Table of Contents
Sengketa Lingkungan Hidup di Indonesia
Sengketa lingkungan hidup adalah perselisihan antara dua pihak atau lebih yang timbul dari kegiatan yang berpotensi dan/atau telah berdampak pada lingkungan hidup, sebagaimana dinyatakan dalam Pasal 1 angka 25 Undang-Undang Nomor 32 Tahun 2009 tentang Perlindungan dan Pengelolaan Lingkungan Hidup (“UU PPLH”) yang telah diubah melalui Undang-Undang Nomor 6 Tahun 2023 tentang Penetapan Peraturan Pemerintah Pengganti Undang-Undang Nomor 2 Tahun 2022 tentang Cipta Kerja menjadi Undang-Undang (“UU CK”).
Ketika merujuk pada UU PPLH serta UU CK, ketentuan mengenai mekanisme penyelesaian sengketa lingkungan hidup dalam ranah pidana maupun perdata diatur secara spesifik.

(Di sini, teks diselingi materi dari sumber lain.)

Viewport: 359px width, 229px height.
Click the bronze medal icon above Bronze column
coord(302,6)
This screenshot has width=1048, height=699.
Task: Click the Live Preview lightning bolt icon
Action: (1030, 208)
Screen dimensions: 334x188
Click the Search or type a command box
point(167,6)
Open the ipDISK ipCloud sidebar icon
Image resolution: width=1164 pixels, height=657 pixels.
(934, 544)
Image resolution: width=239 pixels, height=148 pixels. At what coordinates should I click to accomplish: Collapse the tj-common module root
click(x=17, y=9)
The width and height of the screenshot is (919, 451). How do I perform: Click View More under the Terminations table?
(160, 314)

Namun, di luar dari kedua ranah tersebut, penyelesaian melalui gugatan administratif dalam ranah hukum tata usaha negara (“TUN”), yang kerap menjadi objek sengketa, juga merupakan aspek penting yang patut untuk diperhatikan.
Baca Juga: UU No 32 Tahun 2009 Tentang Perlindungan dan Pengelolaan Lingkungan Hidup dalam Satu Naskah
Perlu diketahui bahwa sebelumnya, penyelesaian perkara lingkungan hidup dalam ranah TUN sebenarnya telah diatur secara eksplisit melalui Pasal 38 dan Pasal 93 UU PPLH. Kedua pasal tersebut akan tetapi telah dihapus sejak diberlakukannya UU CK. Namun demikian, pengajuan gugatan lingkungan hidup dalam lingkup TUN tetap dimungkinkan dengan merujuk pada ketentuan yang terdapat dalam Peraturan Mahkamah Agung Nomor 1 Tahun 2023 tentang Pedoman Mengadili Perkara Lingkungan Hidup (“PERMA 1/2023”).

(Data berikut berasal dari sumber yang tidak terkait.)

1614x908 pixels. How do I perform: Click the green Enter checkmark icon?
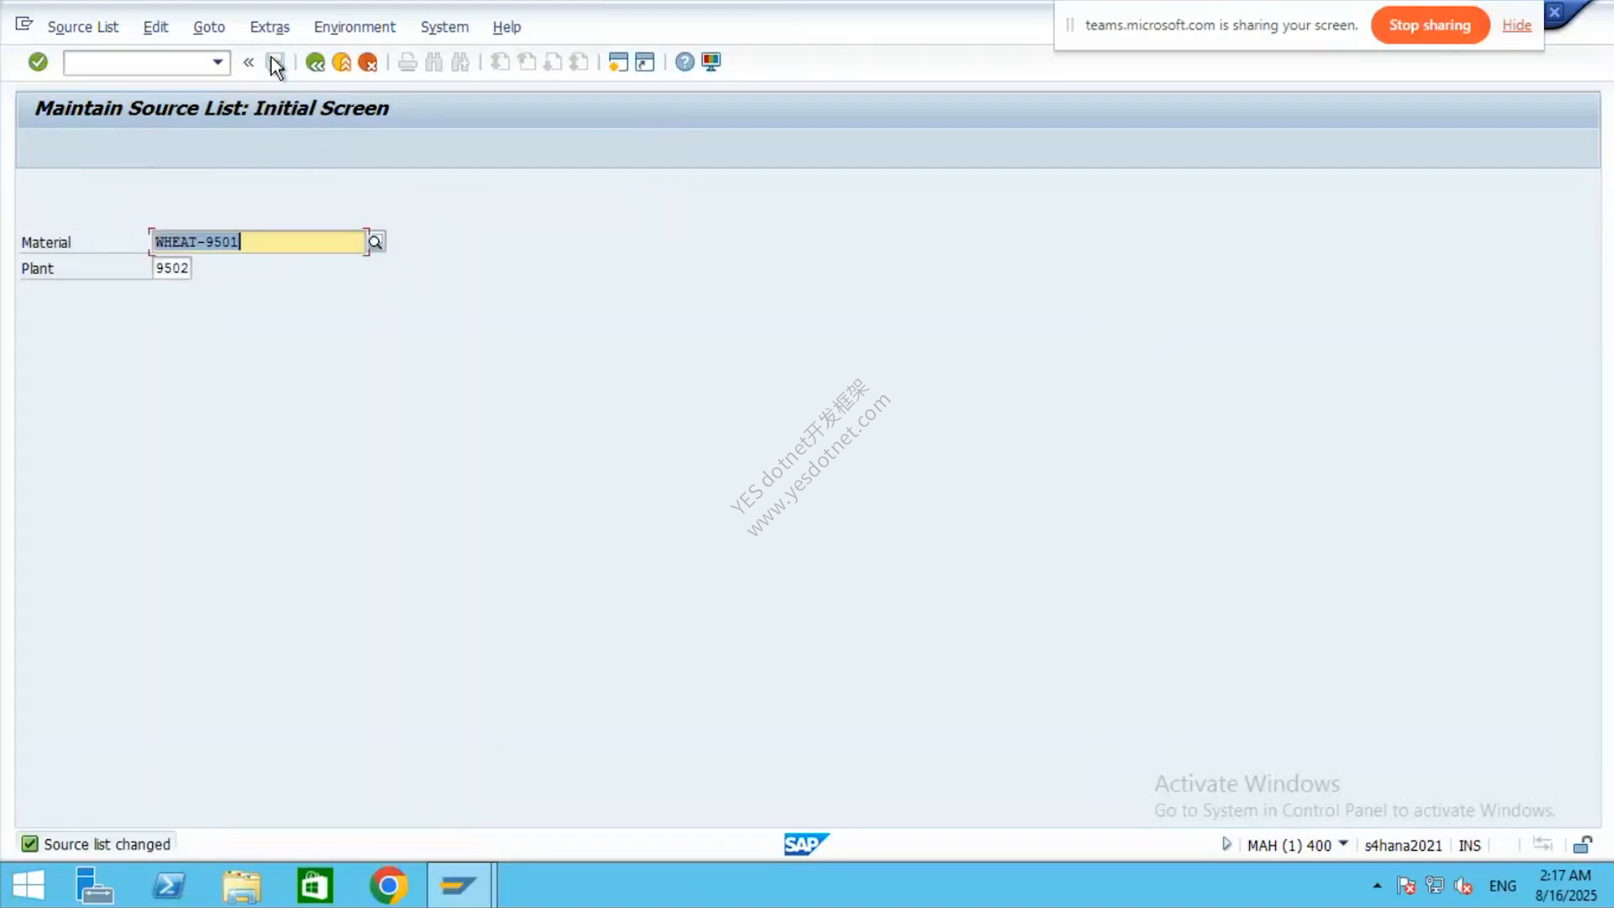click(38, 61)
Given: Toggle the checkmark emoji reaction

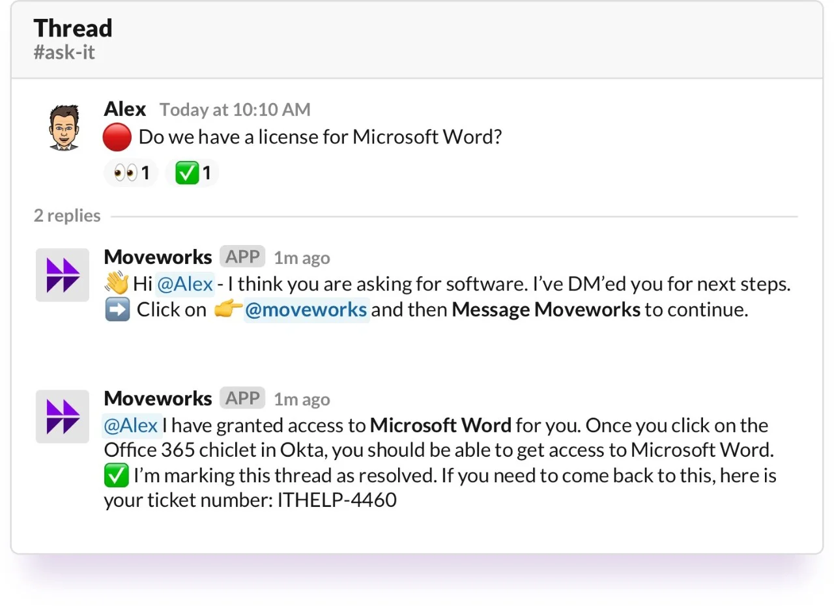Looking at the screenshot, I should (192, 172).
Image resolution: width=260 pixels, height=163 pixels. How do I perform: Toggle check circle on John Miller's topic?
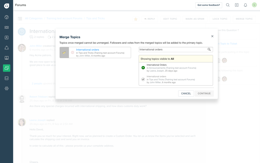coord(143,79)
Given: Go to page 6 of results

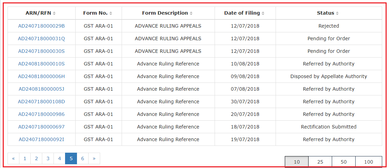Looking at the screenshot, I should [x=83, y=158].

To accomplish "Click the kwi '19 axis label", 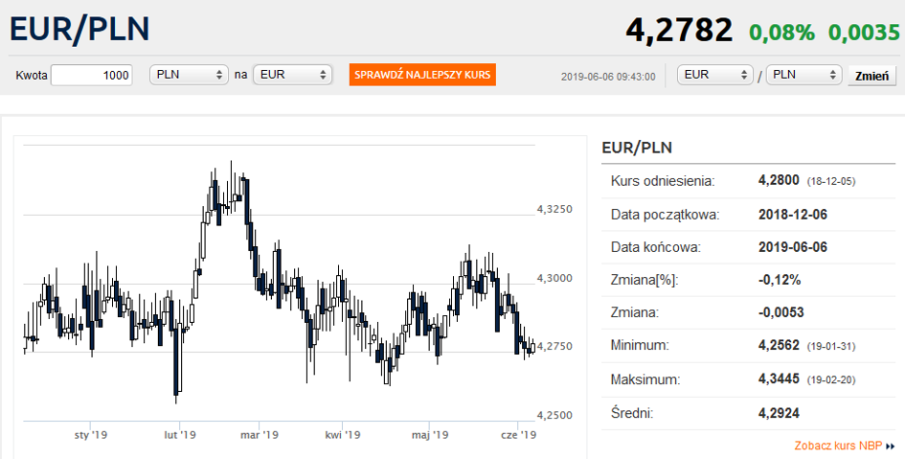I will [x=343, y=435].
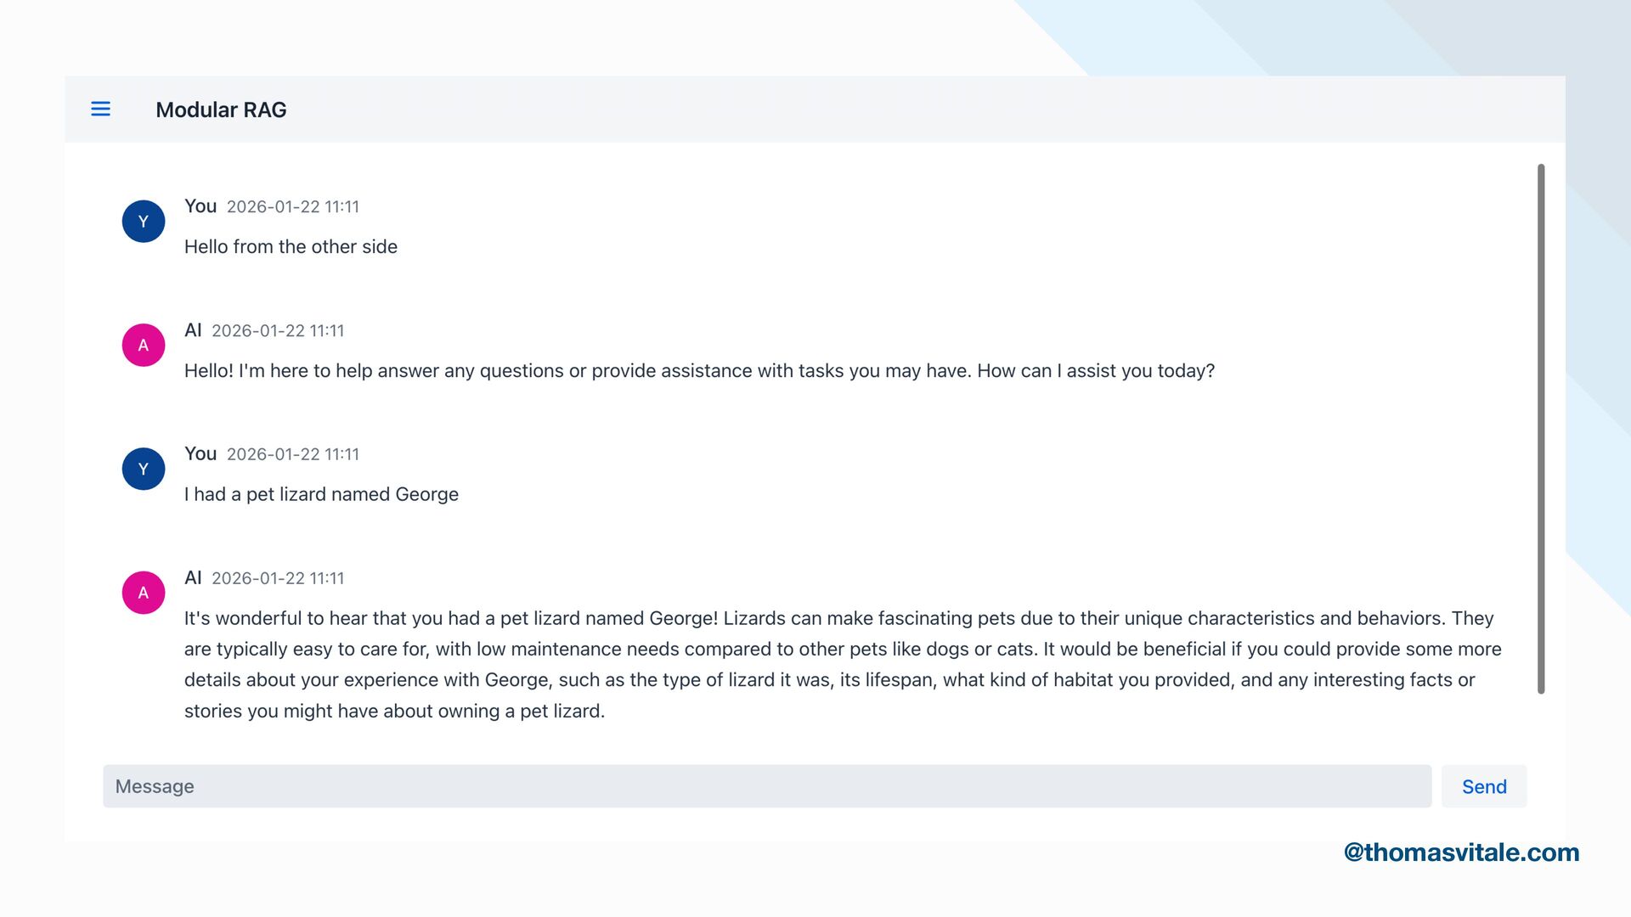
Task: Click the first blue 'Y' user avatar
Action: point(144,222)
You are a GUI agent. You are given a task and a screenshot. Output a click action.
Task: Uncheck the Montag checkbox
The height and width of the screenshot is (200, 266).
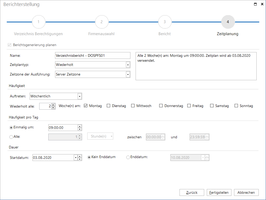[86, 106]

Sebagaimana dinyatakan dalam Pasal 4 ayat (1) PERMA 1/2023, perkara lingkungan hidup, yaitu meliputi perkara tata usaha negara, sepanjang berkaitan dengan upaya perlindungan dan pengelolaan lingkungan hidup.
Demikian, ketika membahas konteks perkara lingkungan hidup di ranah TUN, maka tentunya yang menjadi objek sengketa, sebagaimana dinyatakan dalam Pasal 13 PERMA 1/2023, yaitu termasuk terhadap Keputusan Tata Usaha Negara (“KTUN”), berupa persetujuan, izin atau keputusan di bidang lingkungan hidup lainnya, serta Tindakan TUN terkait, yang merupakan perbuatan pejabat pemerintahan atau penyelenggara negara lainnya untuk melakukan dan/atau tidak melakukan suatu perbuatan konkret.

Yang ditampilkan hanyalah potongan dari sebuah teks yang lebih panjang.